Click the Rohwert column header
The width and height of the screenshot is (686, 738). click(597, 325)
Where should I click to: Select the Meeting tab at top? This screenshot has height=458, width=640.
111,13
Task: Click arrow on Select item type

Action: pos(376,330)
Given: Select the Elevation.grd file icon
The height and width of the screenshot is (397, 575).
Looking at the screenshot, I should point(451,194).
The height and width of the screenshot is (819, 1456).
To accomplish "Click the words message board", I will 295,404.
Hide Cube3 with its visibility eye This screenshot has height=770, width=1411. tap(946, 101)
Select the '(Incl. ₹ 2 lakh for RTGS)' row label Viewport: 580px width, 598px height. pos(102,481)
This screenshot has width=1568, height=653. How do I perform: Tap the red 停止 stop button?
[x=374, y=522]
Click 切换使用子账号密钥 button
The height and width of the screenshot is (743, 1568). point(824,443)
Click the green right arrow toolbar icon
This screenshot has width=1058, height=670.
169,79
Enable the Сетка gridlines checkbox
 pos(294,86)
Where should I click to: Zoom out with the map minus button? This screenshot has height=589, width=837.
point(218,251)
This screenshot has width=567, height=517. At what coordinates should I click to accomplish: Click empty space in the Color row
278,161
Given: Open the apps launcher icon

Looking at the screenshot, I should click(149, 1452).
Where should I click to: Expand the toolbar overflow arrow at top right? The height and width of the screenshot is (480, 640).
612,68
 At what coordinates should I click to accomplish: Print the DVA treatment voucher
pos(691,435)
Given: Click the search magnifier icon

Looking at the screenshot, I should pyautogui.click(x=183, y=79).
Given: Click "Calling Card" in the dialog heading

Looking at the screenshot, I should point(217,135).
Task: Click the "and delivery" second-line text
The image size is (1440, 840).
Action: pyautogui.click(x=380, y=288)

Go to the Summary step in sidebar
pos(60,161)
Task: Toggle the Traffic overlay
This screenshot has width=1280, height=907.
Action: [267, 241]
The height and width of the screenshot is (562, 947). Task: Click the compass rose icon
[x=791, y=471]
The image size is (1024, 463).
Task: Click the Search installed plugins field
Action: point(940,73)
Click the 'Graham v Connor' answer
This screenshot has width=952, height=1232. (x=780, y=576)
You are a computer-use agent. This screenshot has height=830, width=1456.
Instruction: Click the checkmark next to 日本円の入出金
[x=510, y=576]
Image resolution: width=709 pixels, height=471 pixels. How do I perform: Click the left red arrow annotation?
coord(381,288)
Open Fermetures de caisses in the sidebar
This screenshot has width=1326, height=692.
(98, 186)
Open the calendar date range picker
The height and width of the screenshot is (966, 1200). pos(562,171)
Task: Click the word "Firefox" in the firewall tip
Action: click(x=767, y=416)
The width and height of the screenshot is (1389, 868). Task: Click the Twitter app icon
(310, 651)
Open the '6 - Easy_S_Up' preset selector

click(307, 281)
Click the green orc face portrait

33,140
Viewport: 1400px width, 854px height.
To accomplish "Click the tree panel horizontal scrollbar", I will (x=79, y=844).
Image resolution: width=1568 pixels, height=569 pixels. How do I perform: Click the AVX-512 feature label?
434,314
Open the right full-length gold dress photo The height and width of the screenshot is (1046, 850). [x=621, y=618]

• _Action item_
Every line of the listing that holds the word "will" is to be found and copied.

• _Response for this exercise_
To accomplish "Click the words message board", I will 295,404.
To accomplish "Click the tree panel horizontal scrollbar", I will (x=79, y=844).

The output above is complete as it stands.